Financial capital maintenance in nominal monetary units per se during inflation and deflation is impossible. It is a very popular accounting fallacy not yet extinct. It was originally authorized by the IASB in IFRS in the Framework (1989), Par 104 (a). It is authorized by the US FASB. It is based on the 3000 years old stable measuring unit assumption under which changes in the purchasing power of money are not considered as sufficiently important to require financial capital maintenance in units of constant purchasing power. It is assumed, in principle, that money is perfectly stable in real vale for the purpose of valuing balance sheet constant items, variable items required to be valued at Historical Cost in terms of IFRS and all items in the income statement. It is a generally accepted accounting practice. It is the concept of capital maintenance and one of the measurement bases used in traditional Historical Cost Accounting implemented worldwide. It is an accounting fallacy that costs the world economy hundreds of billions of US Dollars per annum in existing constant real non–monetary value unknowingly, unnecessarily and unintentionally eroded in constant items by the implementation of the very erosive stable measuring unit assumption. IFRS should not be based on accounting fallacies.

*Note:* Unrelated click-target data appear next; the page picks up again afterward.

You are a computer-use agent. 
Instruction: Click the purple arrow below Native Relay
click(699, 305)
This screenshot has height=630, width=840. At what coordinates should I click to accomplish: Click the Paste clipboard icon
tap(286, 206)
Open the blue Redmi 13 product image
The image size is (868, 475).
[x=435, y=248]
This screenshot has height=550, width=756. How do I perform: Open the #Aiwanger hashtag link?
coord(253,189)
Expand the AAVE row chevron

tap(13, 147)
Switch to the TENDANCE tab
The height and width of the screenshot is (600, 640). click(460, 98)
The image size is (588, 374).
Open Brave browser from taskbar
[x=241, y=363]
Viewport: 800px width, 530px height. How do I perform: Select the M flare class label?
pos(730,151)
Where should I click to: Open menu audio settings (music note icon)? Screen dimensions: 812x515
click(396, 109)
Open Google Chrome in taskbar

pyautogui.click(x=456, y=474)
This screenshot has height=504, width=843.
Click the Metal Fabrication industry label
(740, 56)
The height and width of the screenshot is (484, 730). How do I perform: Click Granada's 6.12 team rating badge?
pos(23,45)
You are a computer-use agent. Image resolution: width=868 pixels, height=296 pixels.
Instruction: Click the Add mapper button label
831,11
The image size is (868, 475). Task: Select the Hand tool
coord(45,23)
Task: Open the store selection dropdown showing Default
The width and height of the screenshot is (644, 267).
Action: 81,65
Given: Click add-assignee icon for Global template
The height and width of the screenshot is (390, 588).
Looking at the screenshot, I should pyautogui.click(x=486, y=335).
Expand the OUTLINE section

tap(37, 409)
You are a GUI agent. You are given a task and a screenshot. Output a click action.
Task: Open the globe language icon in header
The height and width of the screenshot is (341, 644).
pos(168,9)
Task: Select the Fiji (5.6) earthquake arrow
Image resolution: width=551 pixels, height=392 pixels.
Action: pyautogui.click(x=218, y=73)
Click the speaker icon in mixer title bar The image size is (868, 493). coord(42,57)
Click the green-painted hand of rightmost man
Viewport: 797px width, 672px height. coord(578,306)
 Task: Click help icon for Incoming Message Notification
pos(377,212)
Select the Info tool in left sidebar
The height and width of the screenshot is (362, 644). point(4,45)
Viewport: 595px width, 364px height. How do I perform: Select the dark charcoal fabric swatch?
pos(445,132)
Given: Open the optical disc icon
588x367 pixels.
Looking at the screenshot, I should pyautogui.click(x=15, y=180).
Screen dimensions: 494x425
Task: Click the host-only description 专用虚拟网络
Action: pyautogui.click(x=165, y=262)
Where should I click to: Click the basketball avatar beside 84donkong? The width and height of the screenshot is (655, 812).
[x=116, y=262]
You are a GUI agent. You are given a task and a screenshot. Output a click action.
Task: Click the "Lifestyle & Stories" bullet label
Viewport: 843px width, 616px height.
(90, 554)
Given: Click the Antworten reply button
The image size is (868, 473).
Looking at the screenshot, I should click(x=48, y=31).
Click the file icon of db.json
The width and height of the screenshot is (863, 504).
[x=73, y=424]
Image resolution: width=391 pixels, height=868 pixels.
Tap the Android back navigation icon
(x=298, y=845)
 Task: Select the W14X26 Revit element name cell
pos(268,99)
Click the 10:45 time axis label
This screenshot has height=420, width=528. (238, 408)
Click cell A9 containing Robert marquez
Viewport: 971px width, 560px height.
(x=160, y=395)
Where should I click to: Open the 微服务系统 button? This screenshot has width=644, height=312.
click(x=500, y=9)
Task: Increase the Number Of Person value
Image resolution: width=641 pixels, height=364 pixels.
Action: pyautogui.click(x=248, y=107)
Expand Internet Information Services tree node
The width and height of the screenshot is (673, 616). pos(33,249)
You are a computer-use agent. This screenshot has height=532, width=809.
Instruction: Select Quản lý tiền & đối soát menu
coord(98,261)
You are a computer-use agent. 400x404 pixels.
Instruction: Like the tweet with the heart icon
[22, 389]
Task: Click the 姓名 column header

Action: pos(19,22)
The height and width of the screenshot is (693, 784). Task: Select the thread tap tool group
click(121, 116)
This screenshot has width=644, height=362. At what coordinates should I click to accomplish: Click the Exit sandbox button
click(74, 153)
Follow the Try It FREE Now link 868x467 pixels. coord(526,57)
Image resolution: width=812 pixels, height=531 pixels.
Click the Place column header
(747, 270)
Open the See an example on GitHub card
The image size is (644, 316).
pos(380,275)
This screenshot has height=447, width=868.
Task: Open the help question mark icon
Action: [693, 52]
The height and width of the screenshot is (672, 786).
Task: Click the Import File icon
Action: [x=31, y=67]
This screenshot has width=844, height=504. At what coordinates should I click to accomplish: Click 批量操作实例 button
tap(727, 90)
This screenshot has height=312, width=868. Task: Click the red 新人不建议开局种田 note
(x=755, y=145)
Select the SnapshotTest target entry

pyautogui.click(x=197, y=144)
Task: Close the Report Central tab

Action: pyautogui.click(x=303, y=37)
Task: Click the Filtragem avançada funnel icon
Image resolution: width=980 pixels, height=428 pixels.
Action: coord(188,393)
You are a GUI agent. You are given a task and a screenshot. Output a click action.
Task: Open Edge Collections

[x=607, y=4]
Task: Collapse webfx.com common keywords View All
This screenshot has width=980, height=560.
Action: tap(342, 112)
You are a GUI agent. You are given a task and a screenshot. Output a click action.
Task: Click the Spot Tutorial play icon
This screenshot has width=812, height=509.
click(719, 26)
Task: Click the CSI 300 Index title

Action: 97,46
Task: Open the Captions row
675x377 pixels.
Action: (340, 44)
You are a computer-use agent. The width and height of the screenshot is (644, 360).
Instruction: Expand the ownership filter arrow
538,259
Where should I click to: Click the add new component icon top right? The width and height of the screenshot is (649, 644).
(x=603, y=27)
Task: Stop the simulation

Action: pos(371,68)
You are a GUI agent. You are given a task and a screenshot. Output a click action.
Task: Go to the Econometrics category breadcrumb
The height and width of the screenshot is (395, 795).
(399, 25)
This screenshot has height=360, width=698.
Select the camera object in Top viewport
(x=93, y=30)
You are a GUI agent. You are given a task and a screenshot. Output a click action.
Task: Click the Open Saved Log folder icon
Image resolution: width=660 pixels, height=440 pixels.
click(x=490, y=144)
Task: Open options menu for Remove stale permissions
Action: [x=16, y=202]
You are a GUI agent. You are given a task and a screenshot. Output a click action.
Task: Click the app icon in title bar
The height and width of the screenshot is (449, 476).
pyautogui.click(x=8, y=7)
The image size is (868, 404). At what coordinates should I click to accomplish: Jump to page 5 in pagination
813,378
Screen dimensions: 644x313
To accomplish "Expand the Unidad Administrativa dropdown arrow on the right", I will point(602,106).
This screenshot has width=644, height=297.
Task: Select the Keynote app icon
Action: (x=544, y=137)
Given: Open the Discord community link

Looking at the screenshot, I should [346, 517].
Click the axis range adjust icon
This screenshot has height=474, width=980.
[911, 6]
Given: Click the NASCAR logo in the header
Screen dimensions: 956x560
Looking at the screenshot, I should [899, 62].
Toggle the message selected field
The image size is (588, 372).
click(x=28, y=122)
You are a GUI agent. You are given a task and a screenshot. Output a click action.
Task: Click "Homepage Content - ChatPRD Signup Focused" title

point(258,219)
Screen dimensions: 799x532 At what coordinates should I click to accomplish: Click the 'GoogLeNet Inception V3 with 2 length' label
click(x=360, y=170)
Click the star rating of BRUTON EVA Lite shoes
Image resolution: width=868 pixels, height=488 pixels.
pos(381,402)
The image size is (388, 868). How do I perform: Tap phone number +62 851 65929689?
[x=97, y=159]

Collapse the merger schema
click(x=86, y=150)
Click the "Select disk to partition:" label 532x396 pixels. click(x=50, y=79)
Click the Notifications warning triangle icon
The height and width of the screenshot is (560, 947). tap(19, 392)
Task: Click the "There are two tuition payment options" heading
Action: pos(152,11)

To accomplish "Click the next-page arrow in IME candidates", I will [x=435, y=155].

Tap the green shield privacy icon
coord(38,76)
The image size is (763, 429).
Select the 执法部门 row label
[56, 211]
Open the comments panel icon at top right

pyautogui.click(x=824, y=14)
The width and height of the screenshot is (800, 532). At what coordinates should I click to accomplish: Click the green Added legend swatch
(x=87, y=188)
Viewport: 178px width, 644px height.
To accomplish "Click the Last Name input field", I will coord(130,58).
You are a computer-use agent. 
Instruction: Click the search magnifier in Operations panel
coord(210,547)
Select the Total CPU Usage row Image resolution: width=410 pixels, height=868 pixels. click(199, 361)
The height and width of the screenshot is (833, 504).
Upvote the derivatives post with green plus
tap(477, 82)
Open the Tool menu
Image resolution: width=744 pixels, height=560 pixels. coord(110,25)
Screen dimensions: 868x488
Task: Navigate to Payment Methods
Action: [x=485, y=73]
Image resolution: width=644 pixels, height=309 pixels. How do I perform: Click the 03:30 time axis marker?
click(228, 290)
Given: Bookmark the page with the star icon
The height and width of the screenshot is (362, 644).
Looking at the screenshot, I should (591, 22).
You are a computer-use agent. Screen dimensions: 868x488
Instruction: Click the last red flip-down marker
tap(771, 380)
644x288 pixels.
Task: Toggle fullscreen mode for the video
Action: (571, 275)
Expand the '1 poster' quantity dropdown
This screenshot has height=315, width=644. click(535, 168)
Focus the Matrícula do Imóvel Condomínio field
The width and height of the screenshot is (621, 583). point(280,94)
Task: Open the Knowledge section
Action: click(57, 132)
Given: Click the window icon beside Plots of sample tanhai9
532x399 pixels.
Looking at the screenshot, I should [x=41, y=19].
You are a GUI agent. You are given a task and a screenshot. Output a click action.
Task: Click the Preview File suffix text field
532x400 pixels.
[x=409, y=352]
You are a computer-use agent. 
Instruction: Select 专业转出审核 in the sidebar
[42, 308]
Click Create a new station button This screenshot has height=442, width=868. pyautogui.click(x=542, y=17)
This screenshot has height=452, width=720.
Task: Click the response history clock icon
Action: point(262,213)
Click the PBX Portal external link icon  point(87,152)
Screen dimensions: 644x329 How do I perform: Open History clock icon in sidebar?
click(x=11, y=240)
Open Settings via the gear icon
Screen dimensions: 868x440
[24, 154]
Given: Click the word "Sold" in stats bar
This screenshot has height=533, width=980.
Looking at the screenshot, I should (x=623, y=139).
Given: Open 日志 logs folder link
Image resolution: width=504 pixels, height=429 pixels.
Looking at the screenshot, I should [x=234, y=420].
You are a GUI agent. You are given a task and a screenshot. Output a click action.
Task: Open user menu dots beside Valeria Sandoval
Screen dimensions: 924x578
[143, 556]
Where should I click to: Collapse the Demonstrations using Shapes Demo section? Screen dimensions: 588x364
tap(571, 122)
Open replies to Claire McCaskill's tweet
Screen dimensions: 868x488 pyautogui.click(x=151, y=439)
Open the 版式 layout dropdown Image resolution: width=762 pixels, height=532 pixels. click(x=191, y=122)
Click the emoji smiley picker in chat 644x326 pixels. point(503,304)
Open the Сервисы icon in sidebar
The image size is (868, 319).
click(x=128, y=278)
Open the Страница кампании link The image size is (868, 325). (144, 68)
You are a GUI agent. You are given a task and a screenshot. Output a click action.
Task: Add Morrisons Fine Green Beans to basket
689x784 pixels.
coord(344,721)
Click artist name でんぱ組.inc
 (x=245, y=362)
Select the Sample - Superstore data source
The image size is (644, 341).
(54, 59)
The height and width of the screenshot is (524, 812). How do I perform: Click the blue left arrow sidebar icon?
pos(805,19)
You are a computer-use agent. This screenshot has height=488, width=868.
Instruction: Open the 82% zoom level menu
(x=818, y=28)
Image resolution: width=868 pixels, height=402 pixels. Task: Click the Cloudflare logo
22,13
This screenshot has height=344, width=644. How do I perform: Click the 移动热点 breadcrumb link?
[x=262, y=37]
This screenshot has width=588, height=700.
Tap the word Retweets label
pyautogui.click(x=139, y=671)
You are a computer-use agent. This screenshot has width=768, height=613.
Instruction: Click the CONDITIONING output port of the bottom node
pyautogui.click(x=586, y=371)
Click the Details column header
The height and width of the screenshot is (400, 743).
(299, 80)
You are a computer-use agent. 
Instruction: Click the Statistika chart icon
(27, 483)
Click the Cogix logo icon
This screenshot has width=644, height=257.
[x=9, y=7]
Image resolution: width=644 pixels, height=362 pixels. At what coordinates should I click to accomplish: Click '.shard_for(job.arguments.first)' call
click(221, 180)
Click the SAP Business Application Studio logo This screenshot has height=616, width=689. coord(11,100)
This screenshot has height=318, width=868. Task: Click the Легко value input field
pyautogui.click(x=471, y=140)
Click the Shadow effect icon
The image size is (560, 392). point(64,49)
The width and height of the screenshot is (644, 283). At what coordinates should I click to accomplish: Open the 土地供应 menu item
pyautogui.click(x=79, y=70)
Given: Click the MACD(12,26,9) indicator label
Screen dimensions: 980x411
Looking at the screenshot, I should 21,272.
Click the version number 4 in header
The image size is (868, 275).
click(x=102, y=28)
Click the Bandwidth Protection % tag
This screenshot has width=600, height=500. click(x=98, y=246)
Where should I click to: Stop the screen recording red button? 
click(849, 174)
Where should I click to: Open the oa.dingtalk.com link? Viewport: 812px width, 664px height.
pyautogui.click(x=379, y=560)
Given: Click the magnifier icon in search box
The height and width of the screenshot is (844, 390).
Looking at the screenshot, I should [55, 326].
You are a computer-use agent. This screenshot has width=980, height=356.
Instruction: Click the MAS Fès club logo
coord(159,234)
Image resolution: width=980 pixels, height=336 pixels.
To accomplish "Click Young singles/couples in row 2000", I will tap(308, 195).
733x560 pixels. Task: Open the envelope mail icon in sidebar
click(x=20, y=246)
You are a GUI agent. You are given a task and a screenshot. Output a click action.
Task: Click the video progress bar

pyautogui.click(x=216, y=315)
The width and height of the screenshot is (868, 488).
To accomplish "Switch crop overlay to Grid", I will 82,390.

Financial capital maintenance in nominal monetary units during inflation is only possible in entities that continuously invest at least 100% of the updated real value of shareholders´ equity in revaluable fixed assets (revalued or not) with an equivalent updated fair value.
Continuous financial capital maintenance in units of constant purchasing power automatically maintains the constant purchasing power of capital constant for an indefinite period of time in all entities that at least break even during inflation and deflation – ceteris paribus – by applying the CIPPA model. The daily parallel US Dollar (or other hard currency) exchange rate or a daily Brazilian-style index rate is continuously applied in the valuation of all non–monetary items (variable and constant items) during hyperinflation (Constant Purchasing Power Accounting) which results in maintaining the real or non–monetary economy relatively – not absolutely – stable. The constant item economy in a hyperinflationary economy is still subject to real value erosion at a rate equal to the annual inflation rate applicable to the hard currency (normally the US Dollar) used in supplying the parallel rate.
Variable items are continuously valued in terms of IFRS excluding the stable measuring unit assumption by applying a Daily Index or monetized daily indexed unit of account during low inflation and deflation under Constant Item Purchasing Power Accounting (CIPPA). Variable items are continuously valued in units of constant purchasing power (CPPA) by applying the daily parallel US Dollar (or other hard currency) exchange rate or a Brazilian–style daily index rate when it is intended to keep the real economy stable during hyperinflation.
Monetary items are money held and items with an underlying monetary nature ideally always and everywhere inflation-adjusted in terms of a Daily Index or monetized daily indexed unit of account, e.g. the Unidad de Fomento in Chile. The net monetary loss or gain from holding monetary items not inflation-indexed is calculated and accounted in the income statement under both CIPPA and CPPA, i.e. during low inflation, deflation and hyperinflation in terms of IFRS.
IAS 29 Financial Reporting in Hyperinflationary Economies simply requires restatement of Historical Cost and Current Cost financial statements in terms of the period-end CPI to make these statements supposedly more useful during hyperinflation. IAS 29 is not Constant Purchasing Power Accounting; i.e. IAS 29 does not require financial capital maintenance in units of constant purchasing power during hyperinflation. It does not require daily valuation of non-monetary items in terms of a Daily Index or hard currency parallel rate. It simply requires restatement of period-end HC or CC financial statements in terms of the period-end CPI.